NASA CTO Says Help Desks May Disappear
Lucas123 writes "NASA's Jet Propulsion Laboratory has placed its data, from photos of Mars to top secret government information, in 10 different public or private clouds. JPL's 5,000 workers have access to that data with any mobile devices they want to use, as long as it has first been secured. Because JPL's and other workforces are becoming more mobile, a help desk as it's known today may soon become unnecessary, according to JPL's IT CTO Tom Soderstrom. 'Have you ever called a help desk for your mobile device? What do you do? Probably, the first you do is Google or Bing it,' he said. 'If you can't get your answer there, you ask your friends who are like you. For us, that's the workgroup.'"
Wait a minute. I'm a manager, and I've been reading a lot of case studies and watching a lot of webcasts about The Cloud. Based on all of this glorious marketing literature, I, as a manager, have absolutely no reason to doubt the safety of any data put in The Cloud.
The case studies all use words like "secure", "MD5", "RSS feeds" and "encryption" to describe the security of The Cloud. I don't know about you, but that sounds damn secure to me!
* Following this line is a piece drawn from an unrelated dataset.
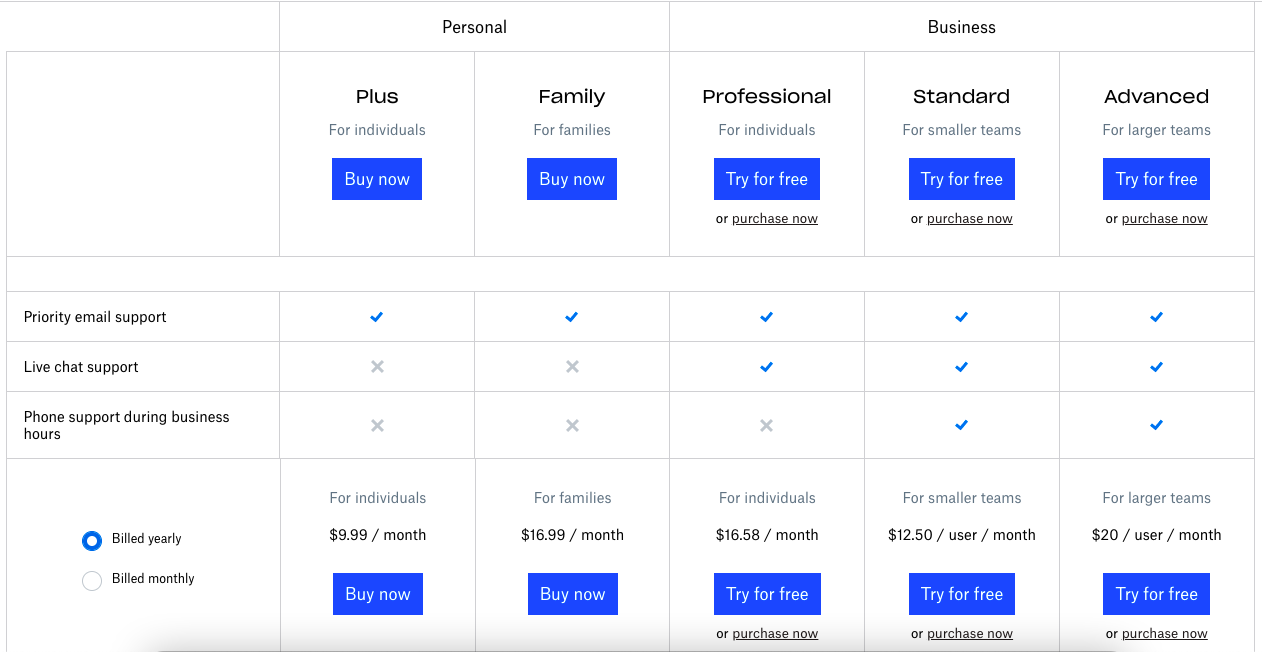Screen dimensions: 1262x652
Task: Select the Billed yearly radio option
Action: (x=92, y=540)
Some Clouds even use SSL and HTTP. That's rock solid in my book.
And don't forget that you have to use Web Services to access The Cloud. Nothing is more secure than SOA and Web Services, with the exception of perhaps SaaS. But I think that Cloud Services 2.0 will combine the tiers into an MVC-compliant stack that uses SaaS to increase the security and partitioning of the data.
My main concern isn't with the security of The Cloud, but rather with getting my Indian team to learn all about it so we can deploy some first-generation The Cloud applications and Web Services to provide the ultimate platform upon which we can layer our business intelligence and reporting, because there are still a few verticals that we need to leverage before we can move to The Cloud 2.0.